10. A/B test one thing at a time
Test subject line against subject line, or sender name against sender name, never both at once. Change a single variable, send to a meaningful sample, and read the winner. Over a few months these small wins compound into a real lift, and you learn what your specific audience responds to rather than what worked for someone else's list.
How the tactics stack up
| Tactic | Effort | Typical impact on opens |
|---|---|---|
| List cleaning + authentication | Medium, mostly one-time | High |
| Sender name + subject line | Low, ongoing | Medium to high |
| Segmentation + pruning | Medium, ongoing | Medium to high |
| Send timing + frequency | Low, needs testing | Medium |
| Preview text + A/B tests | Low, ongoing | Small but compounding |
If you only do two of these, clean the list and authenticate the domain. They protect every other tactic by making sure the email arrives in the first place. When you are ready to scale the cleaning side, our pricing starts with 100 free verifications. For the wider context, see the complete guide to email verification.
FAQ
What counts as a good email open rate?
For most lists a healthy range is roughly 25 to 40 percent, though it varies a lot by industry and list quality. Treat your own trend as the real benchmark.
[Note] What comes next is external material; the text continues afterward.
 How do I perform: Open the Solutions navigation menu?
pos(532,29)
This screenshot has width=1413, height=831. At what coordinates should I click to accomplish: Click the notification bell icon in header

A rising open rate on a clean, engaged list matters more than hitting someone else's average.
Does Apple Mail Privacy Protection make open rate useless?
It inflates reported opens because Apple pre-loads tracking pixels, so the raw number is softer than it used to be. It is still useful for spotting trends and comparing one send to another, but pair it with clicks and conversions for the real picture.
Will cleaning my list lower my open rate at first?
Your total opens may dip because you removed addresses that were never opening anyway. Your open rate as a percentage usually goes up, and your deliverability improves, which lifts opens on every future send. The trade is almost always worth it.